Uno chef russo tra i mastri risottari di Isola della Scala

Nella foto, da sinistra, l’amministratore unico di Ente Fiera, Alberto Fenzi; il presidente del Consorzio, Renato Leoni; il sindaco di Isola della Scala, Stefano Canazza; Igor Glushkov e il vicesindaco, Michele Gruppo

La passione per la cucina veronese l’ha spinto ad Isola della Scala per imparare i segreti del risotto all’isolana. Igor Glushkov, 44enne cantante di origini russe (ha cantato nel coro della Fondazione Arena), è arrivato lunedì 14 maggio al Palariso, per seguire il corso per mastri risottari organizzato da Ente Fiera con la collaborazione di Enaip, Consorzio di tutela della Igp riso Nano Vialone Veronese e istituto Stefani Bentegodi.

Glushkov, che nel 2017 si è ‘diplomato’ chef nel capoluogo scaligero dove risiede da alcuni anni, è stato accolto nelle cucine dell’area fieristica dal sindaco di Isola della Scala, Stefano Canazza, dal vicesindaco, Michele Gruppo, dall’amministratore unico di Ente Fiera, Alberto Fenzi e dal presidente del Consorzio, Renato Leoni. Quella di lunedì è stata la settima di nove lezioni teoriche e pratiche sulla cucina del risotto, sul riso e sul territorio di produzione dell’Igp.

:::

> Istruzioni dell'esercizio:
1 – Estrai dall'articolo sul corso per mastri risottari tutto ciò che va da "Nella foto, da" fino a "istituto Stefani Bentegodi.".
2 – Rispondi a queste domande sull'articolo sul corso per mastri risottari:
(a) In che giorno Igor Glushkov è arrivato al Palariso?
(b) In quale anno si è diplomato chef?
(c) Quante lezioni comprende il corso in tutto?
3 – Prosegui l'articolo sul corso per mastri risottari a partire dall'ultima frase riportata.
Le voci costituiscono materiale distinto dall'articolo sul corso per mastri risottari.

> Dati dell'esercizio:
:::

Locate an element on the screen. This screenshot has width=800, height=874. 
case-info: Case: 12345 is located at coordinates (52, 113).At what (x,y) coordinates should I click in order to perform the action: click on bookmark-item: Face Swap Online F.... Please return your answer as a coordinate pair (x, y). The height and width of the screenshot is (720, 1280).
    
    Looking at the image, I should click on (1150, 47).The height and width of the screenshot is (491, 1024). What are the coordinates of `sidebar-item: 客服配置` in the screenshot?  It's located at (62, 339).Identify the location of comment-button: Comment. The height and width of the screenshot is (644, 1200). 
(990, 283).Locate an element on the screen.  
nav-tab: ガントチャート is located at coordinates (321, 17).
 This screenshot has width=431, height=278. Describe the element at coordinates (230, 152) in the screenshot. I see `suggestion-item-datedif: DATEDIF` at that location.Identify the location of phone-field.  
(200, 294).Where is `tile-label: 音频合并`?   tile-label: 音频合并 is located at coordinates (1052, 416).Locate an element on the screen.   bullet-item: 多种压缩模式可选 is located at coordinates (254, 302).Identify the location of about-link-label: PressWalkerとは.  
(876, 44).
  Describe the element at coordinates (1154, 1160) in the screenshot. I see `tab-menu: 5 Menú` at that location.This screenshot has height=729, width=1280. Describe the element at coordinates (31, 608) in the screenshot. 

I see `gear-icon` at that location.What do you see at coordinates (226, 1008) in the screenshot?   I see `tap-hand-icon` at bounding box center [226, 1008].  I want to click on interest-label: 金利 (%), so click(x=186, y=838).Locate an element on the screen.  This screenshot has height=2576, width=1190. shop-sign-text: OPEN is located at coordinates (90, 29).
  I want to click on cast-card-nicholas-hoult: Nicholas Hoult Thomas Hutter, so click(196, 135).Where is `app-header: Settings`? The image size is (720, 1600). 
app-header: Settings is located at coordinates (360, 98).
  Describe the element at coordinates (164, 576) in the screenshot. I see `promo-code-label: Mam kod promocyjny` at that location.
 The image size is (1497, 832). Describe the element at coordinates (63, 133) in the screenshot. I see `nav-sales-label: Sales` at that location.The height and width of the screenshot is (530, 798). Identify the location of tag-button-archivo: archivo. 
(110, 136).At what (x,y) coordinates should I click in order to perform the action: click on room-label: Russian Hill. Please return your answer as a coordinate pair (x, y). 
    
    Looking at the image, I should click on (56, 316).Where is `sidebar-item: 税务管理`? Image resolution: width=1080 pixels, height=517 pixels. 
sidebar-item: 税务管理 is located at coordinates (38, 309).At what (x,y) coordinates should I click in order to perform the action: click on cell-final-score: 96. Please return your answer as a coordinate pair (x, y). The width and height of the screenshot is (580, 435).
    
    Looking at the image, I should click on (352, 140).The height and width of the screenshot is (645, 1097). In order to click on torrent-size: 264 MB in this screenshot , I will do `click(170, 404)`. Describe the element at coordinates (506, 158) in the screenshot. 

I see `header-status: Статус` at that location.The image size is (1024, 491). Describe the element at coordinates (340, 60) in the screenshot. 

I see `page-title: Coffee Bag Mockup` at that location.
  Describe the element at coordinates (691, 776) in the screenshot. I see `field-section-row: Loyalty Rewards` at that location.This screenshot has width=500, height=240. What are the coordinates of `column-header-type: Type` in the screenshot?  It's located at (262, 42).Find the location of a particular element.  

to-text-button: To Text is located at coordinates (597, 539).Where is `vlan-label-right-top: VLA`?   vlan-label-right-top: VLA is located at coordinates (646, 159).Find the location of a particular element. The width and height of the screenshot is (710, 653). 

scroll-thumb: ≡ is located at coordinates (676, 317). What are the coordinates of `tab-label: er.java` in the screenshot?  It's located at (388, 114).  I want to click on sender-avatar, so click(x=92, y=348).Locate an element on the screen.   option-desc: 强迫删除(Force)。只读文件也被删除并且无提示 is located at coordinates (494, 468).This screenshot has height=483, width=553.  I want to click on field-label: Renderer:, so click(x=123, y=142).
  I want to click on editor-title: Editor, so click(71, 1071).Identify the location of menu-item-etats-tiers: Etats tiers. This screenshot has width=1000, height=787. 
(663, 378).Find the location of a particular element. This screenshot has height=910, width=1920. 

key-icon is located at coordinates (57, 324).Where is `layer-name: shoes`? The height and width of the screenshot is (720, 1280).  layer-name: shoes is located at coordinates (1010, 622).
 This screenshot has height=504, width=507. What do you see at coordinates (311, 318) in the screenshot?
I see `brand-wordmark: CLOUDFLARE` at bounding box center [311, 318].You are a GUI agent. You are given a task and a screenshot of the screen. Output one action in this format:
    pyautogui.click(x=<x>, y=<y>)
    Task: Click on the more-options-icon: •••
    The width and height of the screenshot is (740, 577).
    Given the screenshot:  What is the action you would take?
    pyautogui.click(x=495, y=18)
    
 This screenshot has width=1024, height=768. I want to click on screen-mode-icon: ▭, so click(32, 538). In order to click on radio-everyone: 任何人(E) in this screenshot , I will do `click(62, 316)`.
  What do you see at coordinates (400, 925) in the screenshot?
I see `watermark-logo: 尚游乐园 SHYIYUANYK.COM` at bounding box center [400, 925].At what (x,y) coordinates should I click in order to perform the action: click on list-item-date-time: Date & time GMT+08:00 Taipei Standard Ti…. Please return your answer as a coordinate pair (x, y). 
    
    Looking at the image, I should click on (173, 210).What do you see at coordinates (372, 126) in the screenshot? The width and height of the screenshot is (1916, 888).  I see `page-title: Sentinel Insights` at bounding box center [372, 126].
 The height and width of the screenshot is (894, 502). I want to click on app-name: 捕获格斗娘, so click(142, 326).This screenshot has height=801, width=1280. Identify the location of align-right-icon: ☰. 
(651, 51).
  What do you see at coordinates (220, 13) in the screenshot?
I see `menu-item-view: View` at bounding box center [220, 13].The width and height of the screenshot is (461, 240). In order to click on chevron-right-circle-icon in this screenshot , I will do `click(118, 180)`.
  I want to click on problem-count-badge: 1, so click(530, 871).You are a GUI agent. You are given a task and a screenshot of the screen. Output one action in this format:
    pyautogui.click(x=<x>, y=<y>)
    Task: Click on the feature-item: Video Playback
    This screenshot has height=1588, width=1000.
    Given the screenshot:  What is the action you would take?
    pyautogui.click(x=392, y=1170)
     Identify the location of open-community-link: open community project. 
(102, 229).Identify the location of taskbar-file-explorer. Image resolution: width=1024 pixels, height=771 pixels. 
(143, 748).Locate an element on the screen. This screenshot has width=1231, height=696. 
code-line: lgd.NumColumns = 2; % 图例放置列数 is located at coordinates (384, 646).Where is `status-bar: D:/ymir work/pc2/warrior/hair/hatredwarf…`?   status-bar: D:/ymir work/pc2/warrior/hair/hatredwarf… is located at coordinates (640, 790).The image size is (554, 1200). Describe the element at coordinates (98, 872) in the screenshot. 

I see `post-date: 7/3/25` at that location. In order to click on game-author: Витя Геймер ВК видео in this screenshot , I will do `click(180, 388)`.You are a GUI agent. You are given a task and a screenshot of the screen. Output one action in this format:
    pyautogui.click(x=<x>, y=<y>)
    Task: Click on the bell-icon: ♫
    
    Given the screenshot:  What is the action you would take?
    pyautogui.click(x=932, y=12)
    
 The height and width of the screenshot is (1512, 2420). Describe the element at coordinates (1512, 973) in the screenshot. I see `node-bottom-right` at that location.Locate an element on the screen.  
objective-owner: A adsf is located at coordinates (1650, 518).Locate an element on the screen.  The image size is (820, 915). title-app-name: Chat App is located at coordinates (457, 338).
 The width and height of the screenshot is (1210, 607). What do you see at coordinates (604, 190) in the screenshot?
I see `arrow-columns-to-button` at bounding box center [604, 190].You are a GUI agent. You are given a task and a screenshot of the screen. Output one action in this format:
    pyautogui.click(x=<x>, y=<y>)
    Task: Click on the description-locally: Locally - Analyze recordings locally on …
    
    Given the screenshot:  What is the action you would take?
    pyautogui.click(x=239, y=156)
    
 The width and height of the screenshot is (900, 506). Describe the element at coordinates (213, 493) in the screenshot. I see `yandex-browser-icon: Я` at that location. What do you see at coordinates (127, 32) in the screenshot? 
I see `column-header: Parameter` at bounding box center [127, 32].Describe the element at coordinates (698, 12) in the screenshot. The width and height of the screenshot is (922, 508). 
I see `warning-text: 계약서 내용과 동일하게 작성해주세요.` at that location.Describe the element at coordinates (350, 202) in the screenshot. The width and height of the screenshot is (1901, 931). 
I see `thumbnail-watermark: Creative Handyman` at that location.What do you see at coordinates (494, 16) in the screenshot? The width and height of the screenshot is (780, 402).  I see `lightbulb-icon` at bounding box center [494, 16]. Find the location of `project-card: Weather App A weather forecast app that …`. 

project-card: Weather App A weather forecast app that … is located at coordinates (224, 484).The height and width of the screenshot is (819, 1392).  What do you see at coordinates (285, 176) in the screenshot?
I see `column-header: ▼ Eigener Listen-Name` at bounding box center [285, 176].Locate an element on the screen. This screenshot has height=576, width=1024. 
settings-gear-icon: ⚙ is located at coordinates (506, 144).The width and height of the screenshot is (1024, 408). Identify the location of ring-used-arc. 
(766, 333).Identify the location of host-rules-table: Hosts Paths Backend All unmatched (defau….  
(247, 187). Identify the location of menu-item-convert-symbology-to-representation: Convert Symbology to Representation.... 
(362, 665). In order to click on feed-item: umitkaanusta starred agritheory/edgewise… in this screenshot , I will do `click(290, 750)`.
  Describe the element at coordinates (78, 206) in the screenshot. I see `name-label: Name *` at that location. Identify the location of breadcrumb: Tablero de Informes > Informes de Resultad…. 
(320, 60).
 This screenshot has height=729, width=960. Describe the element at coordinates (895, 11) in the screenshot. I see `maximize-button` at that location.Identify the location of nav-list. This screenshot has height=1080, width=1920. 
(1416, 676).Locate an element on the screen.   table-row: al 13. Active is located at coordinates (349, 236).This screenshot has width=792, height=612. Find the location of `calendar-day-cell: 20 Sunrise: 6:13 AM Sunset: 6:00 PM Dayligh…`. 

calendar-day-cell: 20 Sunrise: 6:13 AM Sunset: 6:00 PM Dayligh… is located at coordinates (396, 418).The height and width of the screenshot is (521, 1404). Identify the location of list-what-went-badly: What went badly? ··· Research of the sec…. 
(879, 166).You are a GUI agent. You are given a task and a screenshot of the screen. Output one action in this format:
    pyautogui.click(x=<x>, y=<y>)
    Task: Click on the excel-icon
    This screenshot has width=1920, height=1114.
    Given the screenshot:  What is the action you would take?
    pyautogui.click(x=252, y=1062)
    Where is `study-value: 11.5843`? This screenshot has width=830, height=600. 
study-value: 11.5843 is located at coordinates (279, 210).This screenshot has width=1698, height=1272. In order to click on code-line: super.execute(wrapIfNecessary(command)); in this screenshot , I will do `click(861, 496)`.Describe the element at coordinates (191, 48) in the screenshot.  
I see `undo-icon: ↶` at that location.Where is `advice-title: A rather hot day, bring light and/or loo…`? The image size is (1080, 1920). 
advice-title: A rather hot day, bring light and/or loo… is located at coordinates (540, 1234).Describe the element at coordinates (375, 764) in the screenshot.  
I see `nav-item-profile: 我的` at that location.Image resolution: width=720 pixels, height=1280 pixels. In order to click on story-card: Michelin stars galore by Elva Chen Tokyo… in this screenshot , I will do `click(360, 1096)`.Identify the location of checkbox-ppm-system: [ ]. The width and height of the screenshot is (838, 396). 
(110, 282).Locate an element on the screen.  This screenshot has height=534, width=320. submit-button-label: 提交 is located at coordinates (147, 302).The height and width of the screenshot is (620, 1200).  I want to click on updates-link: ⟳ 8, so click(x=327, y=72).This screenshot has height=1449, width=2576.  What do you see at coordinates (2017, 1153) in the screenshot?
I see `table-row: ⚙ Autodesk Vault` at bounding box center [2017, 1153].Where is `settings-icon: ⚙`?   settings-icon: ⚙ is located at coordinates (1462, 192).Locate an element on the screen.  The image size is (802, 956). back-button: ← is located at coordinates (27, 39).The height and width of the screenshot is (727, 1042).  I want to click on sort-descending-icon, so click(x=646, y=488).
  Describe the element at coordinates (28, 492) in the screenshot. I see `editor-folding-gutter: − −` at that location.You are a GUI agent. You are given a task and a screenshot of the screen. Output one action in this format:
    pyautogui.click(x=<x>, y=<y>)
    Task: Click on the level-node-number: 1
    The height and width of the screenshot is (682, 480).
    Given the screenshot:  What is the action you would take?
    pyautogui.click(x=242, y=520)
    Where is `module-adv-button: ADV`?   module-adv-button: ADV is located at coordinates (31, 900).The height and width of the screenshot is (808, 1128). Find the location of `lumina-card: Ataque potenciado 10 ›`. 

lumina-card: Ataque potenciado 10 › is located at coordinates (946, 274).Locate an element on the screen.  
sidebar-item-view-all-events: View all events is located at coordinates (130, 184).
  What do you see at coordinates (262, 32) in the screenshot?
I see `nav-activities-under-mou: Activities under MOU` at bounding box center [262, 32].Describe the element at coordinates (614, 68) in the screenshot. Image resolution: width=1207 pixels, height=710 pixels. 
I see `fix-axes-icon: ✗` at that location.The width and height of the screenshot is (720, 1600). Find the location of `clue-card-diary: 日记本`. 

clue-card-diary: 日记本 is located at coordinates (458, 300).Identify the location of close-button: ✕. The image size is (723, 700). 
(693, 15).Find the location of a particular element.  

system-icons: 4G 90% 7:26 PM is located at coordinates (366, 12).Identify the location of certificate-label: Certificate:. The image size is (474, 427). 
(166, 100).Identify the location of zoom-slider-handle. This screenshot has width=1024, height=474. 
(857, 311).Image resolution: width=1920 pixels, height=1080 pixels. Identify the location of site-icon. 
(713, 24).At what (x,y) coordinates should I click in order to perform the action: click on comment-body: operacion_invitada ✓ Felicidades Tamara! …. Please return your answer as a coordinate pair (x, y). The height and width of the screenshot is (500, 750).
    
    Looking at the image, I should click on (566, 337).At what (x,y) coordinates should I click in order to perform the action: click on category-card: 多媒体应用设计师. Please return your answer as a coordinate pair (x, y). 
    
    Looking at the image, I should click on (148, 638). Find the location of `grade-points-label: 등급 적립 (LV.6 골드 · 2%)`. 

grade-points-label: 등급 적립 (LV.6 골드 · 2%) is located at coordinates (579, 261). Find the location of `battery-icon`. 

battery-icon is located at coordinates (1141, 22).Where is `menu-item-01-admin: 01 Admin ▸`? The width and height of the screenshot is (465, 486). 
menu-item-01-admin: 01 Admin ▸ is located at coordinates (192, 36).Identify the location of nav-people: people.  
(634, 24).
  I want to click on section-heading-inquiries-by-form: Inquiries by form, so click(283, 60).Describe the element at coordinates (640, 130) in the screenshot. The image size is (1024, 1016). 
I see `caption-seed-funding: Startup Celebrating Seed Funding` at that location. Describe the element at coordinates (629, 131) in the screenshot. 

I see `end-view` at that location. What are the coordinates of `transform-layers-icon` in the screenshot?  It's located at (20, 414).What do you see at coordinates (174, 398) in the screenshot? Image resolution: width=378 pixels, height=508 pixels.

:::

> Risposte scritte:
1 –
Nella foto, da sinistra, l’amministratore unico di Ente Fiera, Alberto Fenzi; il presidente del Consorzio, Renato Leoni; il sindaco di Isola della Scala, Stefano Canazza; Igor Glushkov e il vicesindaco, Michele Gruppo

La passione per la cucina veronese l’ha spinto ad Isola della Scala per imparare i segreti del risotto all’isolana. Igor Glushkov, 44enne cantante di origini russe (ha cantato nel coro della Fondazione Arena), è arrivato lunedì 14 maggio al Palariso, per seguire il corso per mastri risottari organizzato da Ente Fiera con la collaborazione di Enaip, Consorzio di tutela della Igp riso Nano Vialone Veronese e istituto Stefani Bentegodi.

2 –
(a) Lunedì 14 maggio.
(b) Nel 2017.
(c) Nove lezioni teoriche e pratiche.

3 –
Docente ai fornelli lo chef Gabriele Ferron. La visita di Glushkov prelude ad un possibile futuro accordo per promuovere in Russia riso e risotto veronesi. Un progetto che sta muovendo i primi passi sotto la spinta del Comune, di Ente Fiera e del Consorzio.

«Sto imparando quanto più possibile della cucina veronese, della sua tradizione e della sua storia per poterla presto proporre nel mio Paese natale – ha spiegato Glushkov -. Qui ho imparato che la cucina non è solo tecnica e ingredienti, ma anche una cultura e un territorio che vanno capiti fino in fondo per poterli apprezzare al meglio».